There was a significant main effect of age, with older participants exhibiting a higher continuant posterior probability regardless of PD diagnosis (b = 0.660, SE = 0.002, t = 3.877, p < 0.001), indicating a greater degree of lenition (spirantization). There was also an effect of place, with bilabial (b = 0.381, SE = 0.090, t = 4.236, p < 0.001) and velar stops (b = −0.550, SE = 0.090, t = −6.081, p < 0.001) produced with higher continuant posterior probabilities than dental stops (Figure 1). However, this effect was modulated by an interaction between group and place. Although neither group comparison reached significance, the pattern of means differed: in the HC group, bilabial stops had slightly higher continuant posterior probabilities than dental stops (b = 0.035, SE = 0.019, t = 1.869, p = 0.422), whereas in the PD group, the pattern was reversed, with dental stops showing numerically higher values than bilabials (b = −0.022, SE = 0.018, t = −1.208, p = 0.833) (Figure 2). This nonsignificant trend may point to a greater susceptibility of tongue-tip articulations in PD, a possibility that merits investigation in larger samples.
Among the clinical severity metrics, only the UPDRS-speech score significantly predicted continuant posterior probability. PD participants with a score of 1 produced stops with lower continuant posterior probabilities than those with a score of 2 (b = −0.141, SE = 5.189, t = −2.199, p = 0.031), indicating that more severe speech ratings were associated with a stronger degree of lenition (Figure 3). Finally, there was a significant place × age interaction. The slope of age-related change was steepest for dental stops, with continuant posterior probability increasing more rapidly with age than for bilabials (b = −0.006, SE = 0.001, t = −4.211 p < 0.001) or velar (b = 0.008, SE = 0.001, t = 6.109, p < 0.001), suggesting that age-related lenition effects are most pronounced for tongue-tip articulations.

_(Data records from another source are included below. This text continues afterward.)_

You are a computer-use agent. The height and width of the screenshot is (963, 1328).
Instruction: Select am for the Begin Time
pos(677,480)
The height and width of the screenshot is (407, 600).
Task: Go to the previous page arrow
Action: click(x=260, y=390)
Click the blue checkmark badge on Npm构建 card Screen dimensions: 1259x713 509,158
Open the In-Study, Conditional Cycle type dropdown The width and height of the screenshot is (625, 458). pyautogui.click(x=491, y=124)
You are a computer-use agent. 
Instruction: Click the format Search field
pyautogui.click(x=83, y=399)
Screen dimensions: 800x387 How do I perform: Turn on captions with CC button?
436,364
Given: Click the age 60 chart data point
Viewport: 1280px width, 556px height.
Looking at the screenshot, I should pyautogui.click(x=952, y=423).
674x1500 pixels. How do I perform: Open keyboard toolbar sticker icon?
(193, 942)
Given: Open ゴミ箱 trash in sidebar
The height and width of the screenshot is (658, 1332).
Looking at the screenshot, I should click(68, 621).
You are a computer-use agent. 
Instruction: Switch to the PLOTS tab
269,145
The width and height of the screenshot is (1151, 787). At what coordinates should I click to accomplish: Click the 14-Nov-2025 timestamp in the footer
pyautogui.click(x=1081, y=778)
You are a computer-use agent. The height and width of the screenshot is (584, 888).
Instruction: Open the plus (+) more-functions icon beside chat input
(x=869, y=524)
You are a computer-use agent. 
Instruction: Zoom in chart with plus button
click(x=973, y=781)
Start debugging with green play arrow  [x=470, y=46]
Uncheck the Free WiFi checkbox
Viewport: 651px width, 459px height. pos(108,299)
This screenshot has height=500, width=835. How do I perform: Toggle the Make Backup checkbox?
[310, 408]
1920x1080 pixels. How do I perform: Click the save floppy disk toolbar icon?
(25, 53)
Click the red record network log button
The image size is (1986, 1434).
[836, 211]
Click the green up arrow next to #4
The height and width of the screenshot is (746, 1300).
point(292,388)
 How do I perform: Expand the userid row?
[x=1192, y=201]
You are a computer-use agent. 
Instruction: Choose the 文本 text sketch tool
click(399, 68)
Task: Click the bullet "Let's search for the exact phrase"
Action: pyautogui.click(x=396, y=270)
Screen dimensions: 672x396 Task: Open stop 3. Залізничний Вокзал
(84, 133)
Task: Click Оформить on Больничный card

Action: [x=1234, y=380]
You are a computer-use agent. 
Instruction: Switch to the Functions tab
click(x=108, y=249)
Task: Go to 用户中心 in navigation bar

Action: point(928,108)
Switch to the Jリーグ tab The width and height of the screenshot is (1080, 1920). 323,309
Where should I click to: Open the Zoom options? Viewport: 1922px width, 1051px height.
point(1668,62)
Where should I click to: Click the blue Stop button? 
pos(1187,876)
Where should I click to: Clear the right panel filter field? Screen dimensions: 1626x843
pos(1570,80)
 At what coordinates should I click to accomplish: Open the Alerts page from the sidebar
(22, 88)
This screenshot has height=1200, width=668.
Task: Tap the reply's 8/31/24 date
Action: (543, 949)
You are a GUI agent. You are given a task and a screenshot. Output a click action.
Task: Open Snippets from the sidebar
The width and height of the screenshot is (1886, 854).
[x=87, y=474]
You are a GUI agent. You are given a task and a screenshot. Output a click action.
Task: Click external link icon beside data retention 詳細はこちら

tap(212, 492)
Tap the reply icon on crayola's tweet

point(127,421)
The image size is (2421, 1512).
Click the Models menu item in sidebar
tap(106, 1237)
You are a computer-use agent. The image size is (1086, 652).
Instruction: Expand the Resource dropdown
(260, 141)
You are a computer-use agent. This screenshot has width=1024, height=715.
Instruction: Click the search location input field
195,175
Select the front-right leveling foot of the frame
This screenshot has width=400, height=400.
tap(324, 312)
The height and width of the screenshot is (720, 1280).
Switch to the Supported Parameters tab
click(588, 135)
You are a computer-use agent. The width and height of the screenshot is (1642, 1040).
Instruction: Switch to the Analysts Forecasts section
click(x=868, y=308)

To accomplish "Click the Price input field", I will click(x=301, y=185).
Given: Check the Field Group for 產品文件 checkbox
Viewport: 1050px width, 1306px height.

4.2. Sonorant Posterior Probability

The effect of place of articulation on sonorant posterior probability paralleled that observed for continuant probability. Dental stops had lower sonorant posterior probabilities than bilabials (b = 0.0203, SE = 0.086, t = 2.369, p = 0.018) or velar (b = −0.169, SE = 0.085, t = −1.976, p = 0.048) stops (Figure 4). However, the place × group interaction revealed a slightly different pattern than for continuant posteriors. In the healthy control group, bilabial stops had significantly higher sonorant posterior probabilities than dental stops (b = 0.054, SE = 0.018, t = 3.034, p = 0.029). In the PD group, however, this place-based difference was not significant (b = −0.031, SE = 0.017, t = −1.801, p = 0.465). Although the place effect for sonorants was weaker than for continuants, the pattern still suggests relatively lower sonorant probabilities for dentals across groups, consistent with greater articulatory constriction for tongue-tip gestures. When interpreted alongside the continuant results, these findings suggest that PD speakers tend to lenite (spirantize) dental stops toward fricatives (higher [continuant]) but not toward sonorants (no systematic increase in [sonorant] probability).
Among clinical severity metrics, Hoehn and Yahr (H–Y) stage predicted sonorant posterior probability, with a significant increase observed between levels 2.5 and 3 (b = −0.040, SE = 0.220, t = −2.004, p = 0.048). A significant place × sex interaction was also observed: among women, dental stops had higher sonorant posterior probabilities than velar stops (b = 0.150, SE = 0.017, t = 8.790, p < 0.001), whereas no reliable place differences were observed in men (b = 0.030, SE = 0.018, t = 1.652, p = 0.564) (Figure 5). Finally, a significant place × age interaction was found, with dental sonorant values increasing more steeply with age than bilabial (b = –0.003, SE = 0.001, t = −2.259, p = 0.024) or velar (b = 0.004, SE = 0.001, t = 3.058, p = 0.002) stops (Figure 6).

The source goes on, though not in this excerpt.